Sweet little Elizabeth screamed on and off for the hour and a half before the flight and another two and a half hours on the flight. The mother and father’s response to Elizabeth’s tantrums was to say, “Elizabeth, it appears you are frustrated, can I help you address your feelings?” Now, I am 56 years old and I am not sure what Elizabeth’s mother was trying to say. How could she expect a 20-month-old to describe her frustrations and articulate her feelings?

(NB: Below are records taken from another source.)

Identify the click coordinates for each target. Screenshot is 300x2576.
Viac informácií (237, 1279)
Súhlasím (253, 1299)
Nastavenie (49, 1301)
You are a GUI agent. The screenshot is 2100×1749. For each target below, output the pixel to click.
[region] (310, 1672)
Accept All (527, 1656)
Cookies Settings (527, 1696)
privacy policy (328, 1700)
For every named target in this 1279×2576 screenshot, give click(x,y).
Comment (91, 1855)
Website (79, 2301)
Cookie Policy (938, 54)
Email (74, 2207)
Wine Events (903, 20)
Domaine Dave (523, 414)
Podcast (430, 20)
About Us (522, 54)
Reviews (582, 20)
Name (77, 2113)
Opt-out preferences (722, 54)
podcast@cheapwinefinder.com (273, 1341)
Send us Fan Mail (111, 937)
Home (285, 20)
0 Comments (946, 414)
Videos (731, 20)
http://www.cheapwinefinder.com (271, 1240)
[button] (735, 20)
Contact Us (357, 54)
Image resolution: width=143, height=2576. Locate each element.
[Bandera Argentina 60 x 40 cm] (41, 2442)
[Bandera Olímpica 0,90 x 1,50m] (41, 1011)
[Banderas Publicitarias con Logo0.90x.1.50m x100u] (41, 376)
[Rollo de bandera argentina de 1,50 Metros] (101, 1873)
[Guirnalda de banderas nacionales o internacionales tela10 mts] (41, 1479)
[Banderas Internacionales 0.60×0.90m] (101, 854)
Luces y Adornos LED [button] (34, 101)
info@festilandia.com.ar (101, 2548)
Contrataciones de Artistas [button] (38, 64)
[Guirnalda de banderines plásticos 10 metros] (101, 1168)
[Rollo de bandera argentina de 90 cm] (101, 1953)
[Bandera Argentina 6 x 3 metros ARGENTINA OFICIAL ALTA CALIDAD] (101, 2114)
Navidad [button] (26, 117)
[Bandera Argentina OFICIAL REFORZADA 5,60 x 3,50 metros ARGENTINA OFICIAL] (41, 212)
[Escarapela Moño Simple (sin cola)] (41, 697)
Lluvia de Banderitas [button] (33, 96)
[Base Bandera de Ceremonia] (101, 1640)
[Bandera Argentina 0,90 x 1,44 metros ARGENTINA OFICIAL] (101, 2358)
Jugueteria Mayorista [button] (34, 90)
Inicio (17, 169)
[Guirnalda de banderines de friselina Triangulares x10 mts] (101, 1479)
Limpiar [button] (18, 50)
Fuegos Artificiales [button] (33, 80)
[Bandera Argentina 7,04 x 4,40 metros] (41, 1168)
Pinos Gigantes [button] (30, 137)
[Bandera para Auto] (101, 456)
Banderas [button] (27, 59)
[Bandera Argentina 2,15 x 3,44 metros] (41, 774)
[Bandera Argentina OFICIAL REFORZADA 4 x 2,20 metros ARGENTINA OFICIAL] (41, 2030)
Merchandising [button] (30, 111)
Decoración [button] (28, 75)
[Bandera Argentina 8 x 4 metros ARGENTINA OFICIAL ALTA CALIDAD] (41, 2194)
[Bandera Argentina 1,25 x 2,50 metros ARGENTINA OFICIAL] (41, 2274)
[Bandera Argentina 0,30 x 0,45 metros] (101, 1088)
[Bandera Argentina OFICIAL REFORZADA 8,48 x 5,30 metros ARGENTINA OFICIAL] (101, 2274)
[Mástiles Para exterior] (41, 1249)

Young children’s understanding of the English language is not much beyond “no,” “yes,” “momma,” and “dad-da.” The rest of mom’s words are just, “bla-bla-bla-bla, Elizabeth.” Children that age are in tune with the emotions of those they love. You shouldn’t scream, but showing disappointment, challenge, joy, pride, care, love, and yes, a little anger, helps small children understand how mom and dad feel, and about what is expected of them. Children appreciate boundaries and feel comfortable when they know how to live up to them. We do our children no favors when we let them run wild. I believe most of Elizabeth’s screaming was a cry for help, not from bad parents, but parenting in need of further guidance. Elizabeth was requesting, the only way she knew how – the needed boundaries in her life.

Today, consider how you were raised. Then, if you had children, how you raised them. Previous generations were often too quick to use corporal punishment. Yet, there are a number of other disciplinary tools that can help address proper boundaries without spanking a child. Pray for parents, in the struggle to teach and guide their children. Continue to pray for new and innovative ways to raise our children in the best possible ways, providing boundaries and faithful expectations.